▶ WORK REQUIRED
Read the listing below and copy out each line where the word "Task" occurs.

SOURCE INFORMATION START

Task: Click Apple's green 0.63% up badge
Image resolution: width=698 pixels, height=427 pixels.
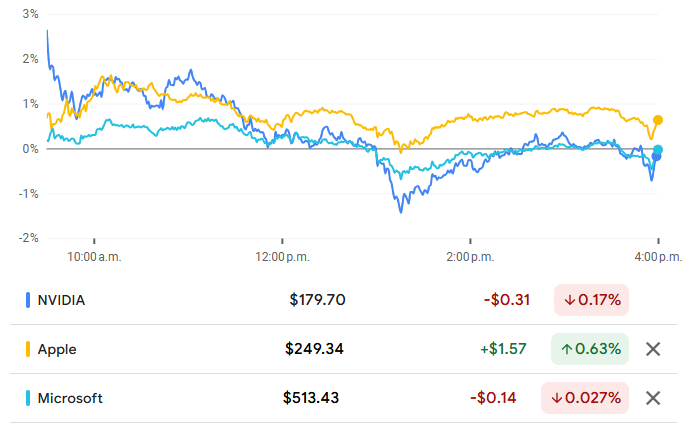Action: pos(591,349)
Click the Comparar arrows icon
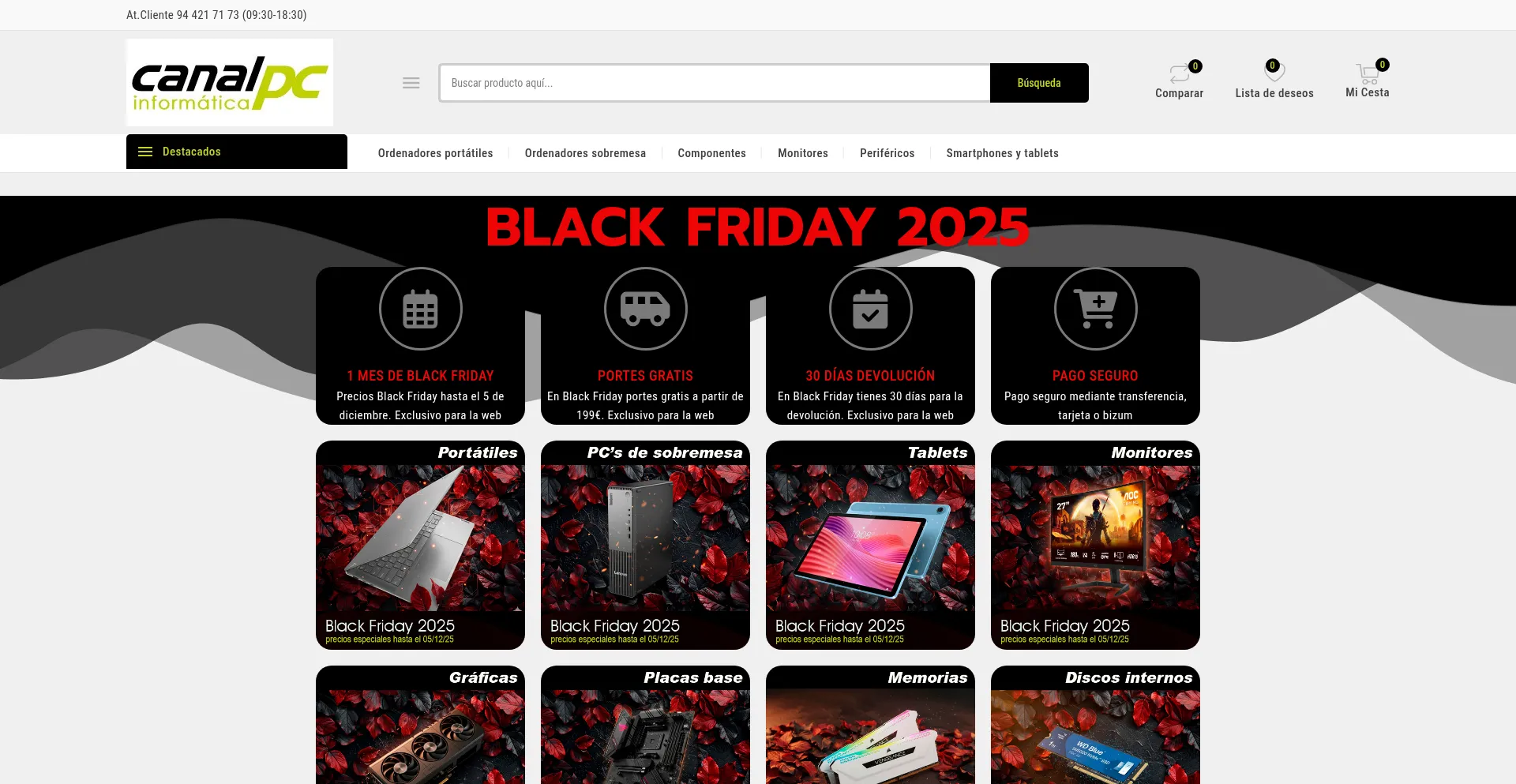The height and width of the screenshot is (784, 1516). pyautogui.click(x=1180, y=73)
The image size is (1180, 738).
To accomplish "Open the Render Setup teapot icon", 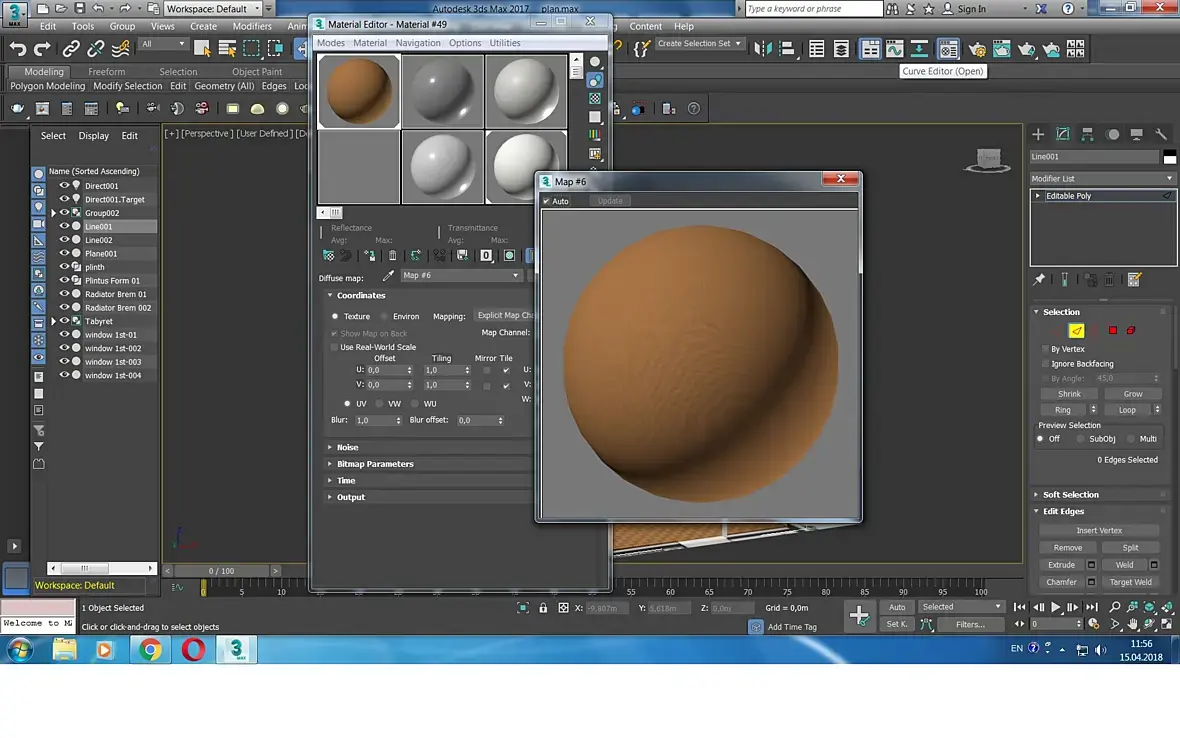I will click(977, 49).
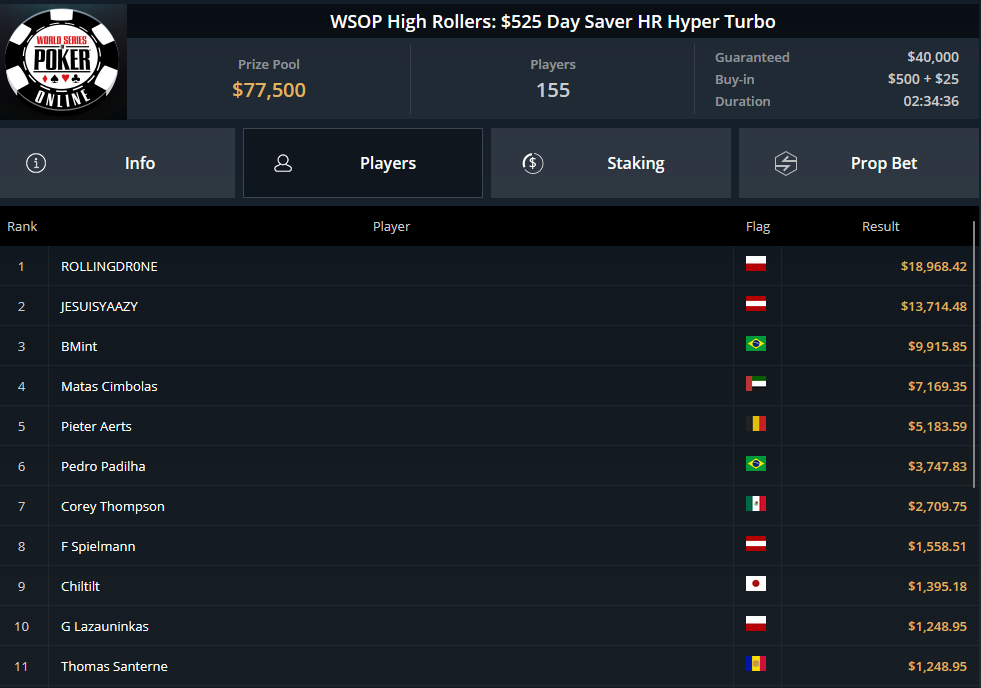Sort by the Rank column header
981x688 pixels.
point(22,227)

SOURCE INFORMATION END
SOURCE INFORMATION START

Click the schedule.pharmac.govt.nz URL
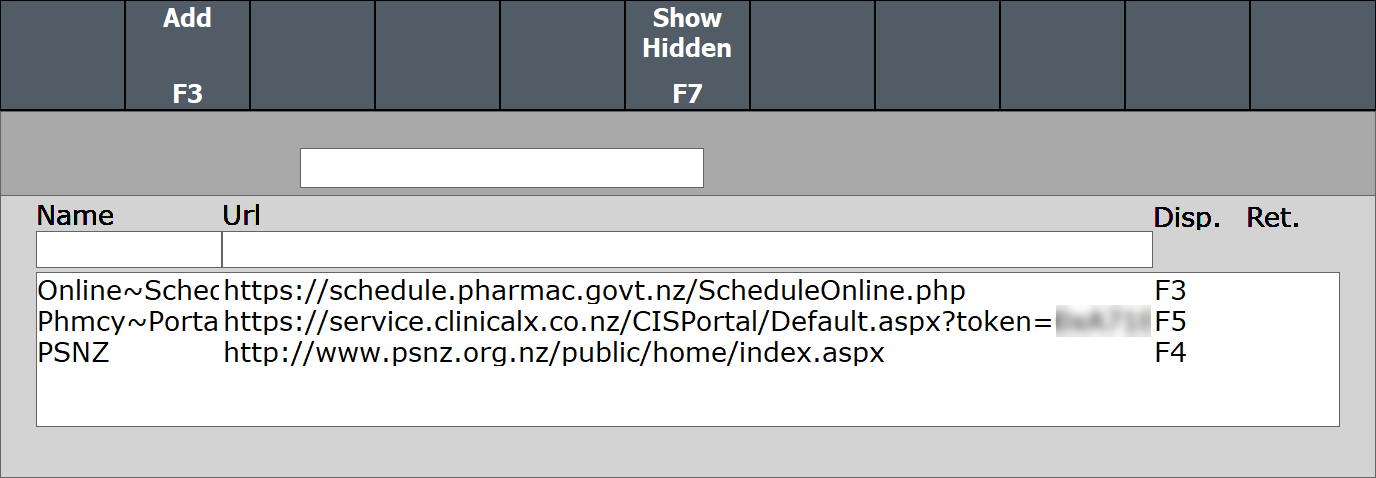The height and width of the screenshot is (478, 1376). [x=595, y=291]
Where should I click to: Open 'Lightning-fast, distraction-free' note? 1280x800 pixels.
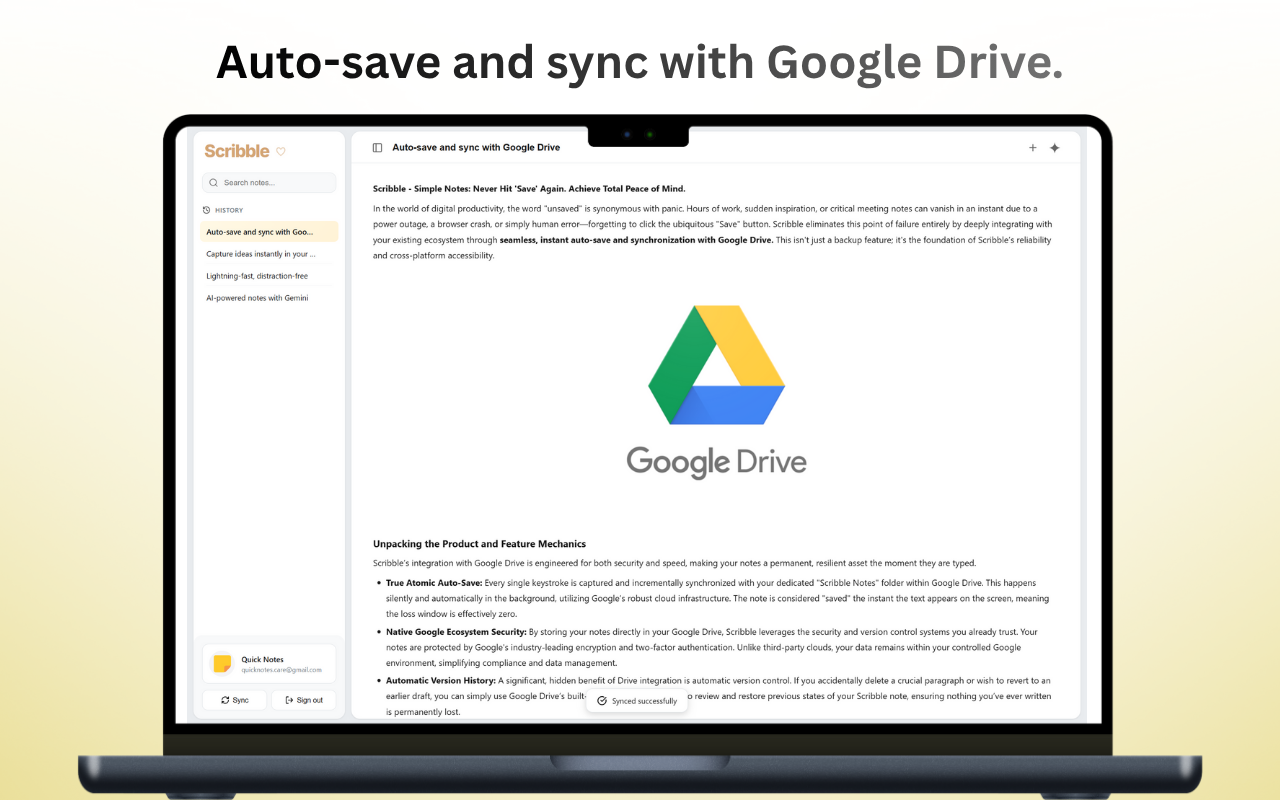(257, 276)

SOURCE INFORMATION END
SOURCE INFORMATION START

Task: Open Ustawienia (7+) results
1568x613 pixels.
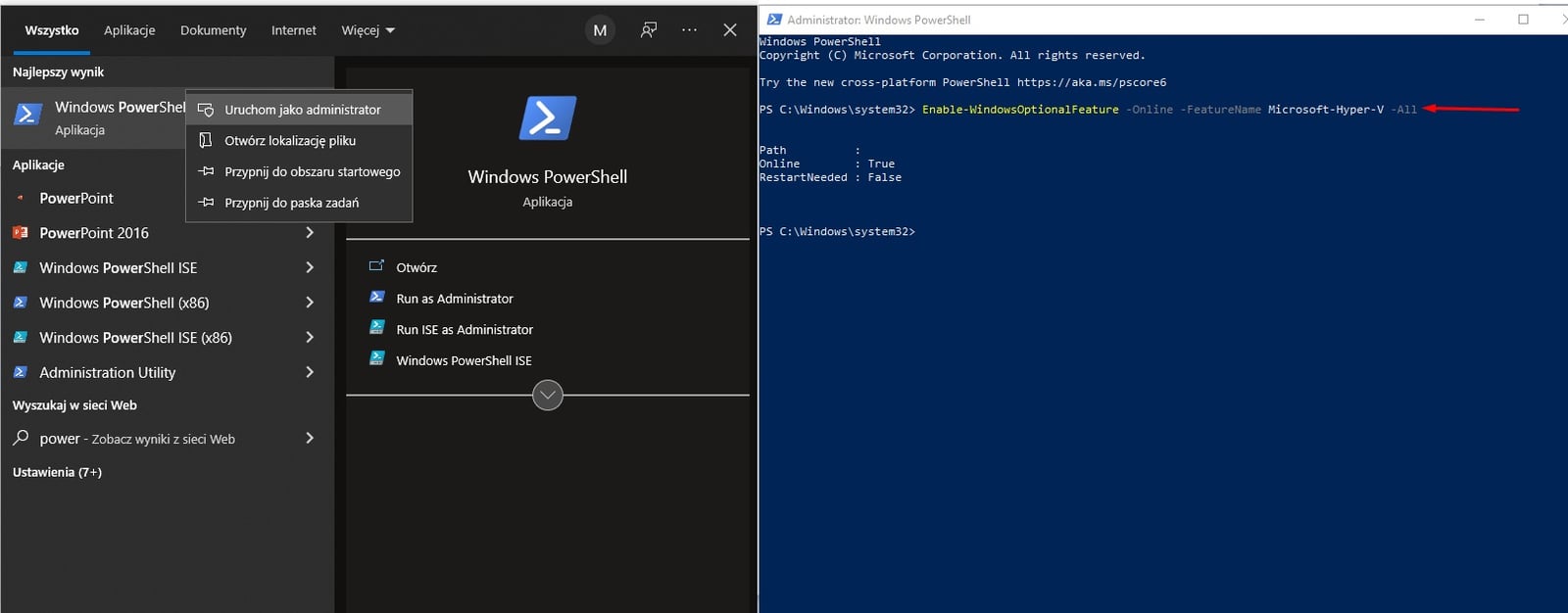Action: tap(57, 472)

SOURCE INFORMATION END

▶ WRITTEN SOLUTION
Task: Click Apple's green 0.63% up badge
Task: Open Ustawienia (7+) results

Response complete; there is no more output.